New Faculty Member, 2022–23
Assistant Professor, Materials science and engineering
Hamed Arami is determined to continue to bridge the gap between recent discoveries in neuroscience and advanced engineering tools using bioelectronics and nanotechnology as he begins his journey at Arizona State University. There are a wide range of unknowns about brain control that he looks forward to investigating in a multidisciplinary lab to fully understand.
After graduating with a dual-title doctoral degree in materials science and nanotechnology and molecular engineering from the University of Washington, Arami discovered his passion for connecting the engineering and medical research fields at the Stanford School of Medicine in the laboratory of Sam Gabhir. He was also a visiting postdoc in John Rogers’ laboratory at Northwestern University during his postdoc research and collaborated closely with leading bioelectronics, neuroscience, and imaging research labs at Stanford. Arami’s research combines materials science with bioelectronics, nanotechnology and molecular brain imaging to develop more effective treatments for brain diseases.
As a new assistant professor of materials science and engineering at the School for Engineering of Matter, Transport and Energy, one of the seven schools in the Ira A. Fulton Schools of Engineering at ASU, Arami will teach a variety of classes. One of his courses, materials engineering design, is a highly interactive class that will allow Arami the opportunity to get to know his students through their research and career interests. Other classes he will teach will focus on bioelectronics and advanced biomaterials.
Arami is eager to develop a multidisciplinary environment in his lab.
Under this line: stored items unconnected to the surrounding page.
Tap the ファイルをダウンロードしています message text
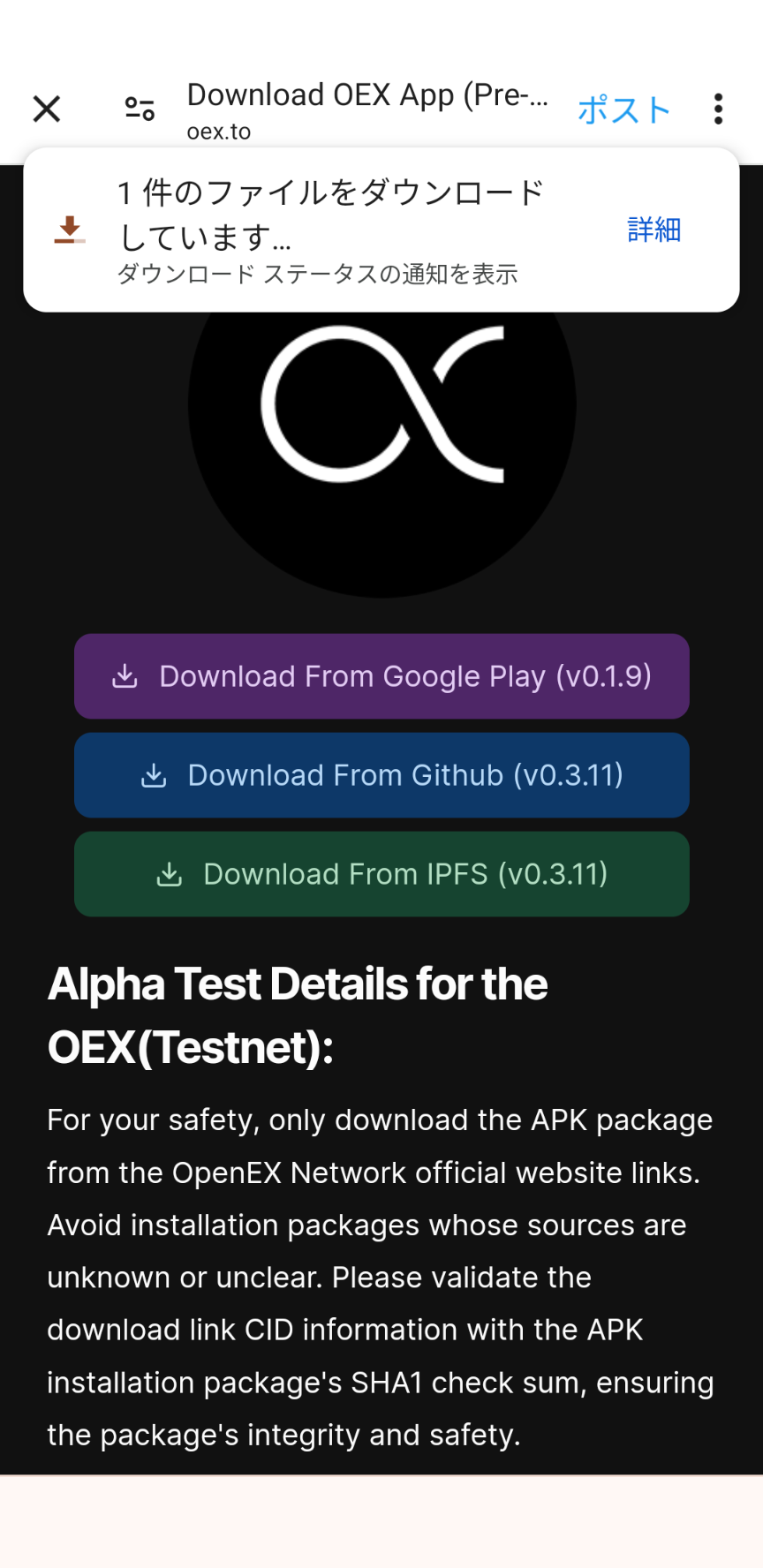The image size is (763, 1568). (330, 215)
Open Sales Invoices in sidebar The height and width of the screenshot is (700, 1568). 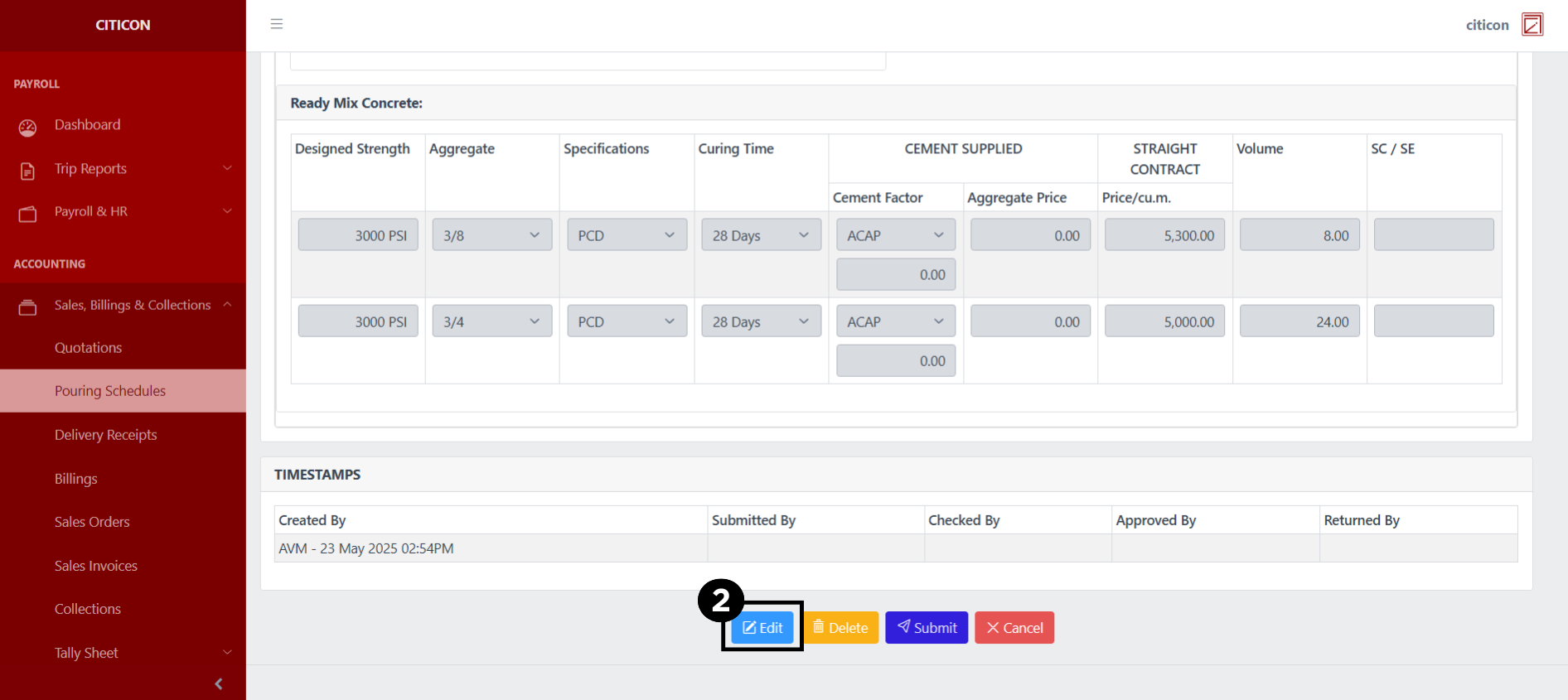coord(96,566)
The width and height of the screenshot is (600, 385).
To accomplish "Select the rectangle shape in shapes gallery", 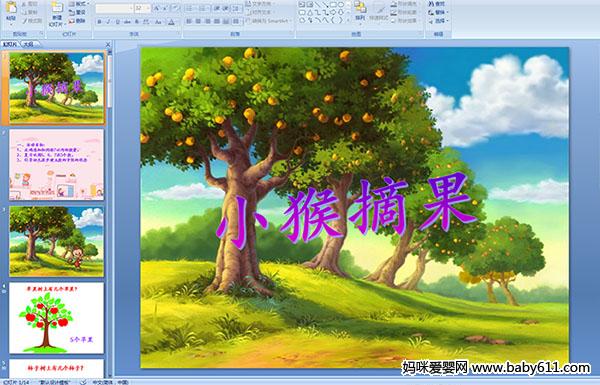I will 333,5.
Students can look forward to engaging courses and gaining exposure to breakthrough technologies and discoveries that will link to topics in materials science, biomedical engineering and electrical engineering.
“ASU has a unique, collaborative and fast-growing research infrastructure that will enable me to develop a variety of human-machine diagnostic and therapeutic interfaces, with an initial focus on neural engineering research in my lab,” says Arami.
Using this infrastructure, he aspires to develop advanced advanced technologies for earlier diagnosis of brain diseases.
When he is not mentoring the next generation of materials scientists and forging new paths for the materials science and engineering community, Arami enjoys reading books, listening to music and spending time in nature.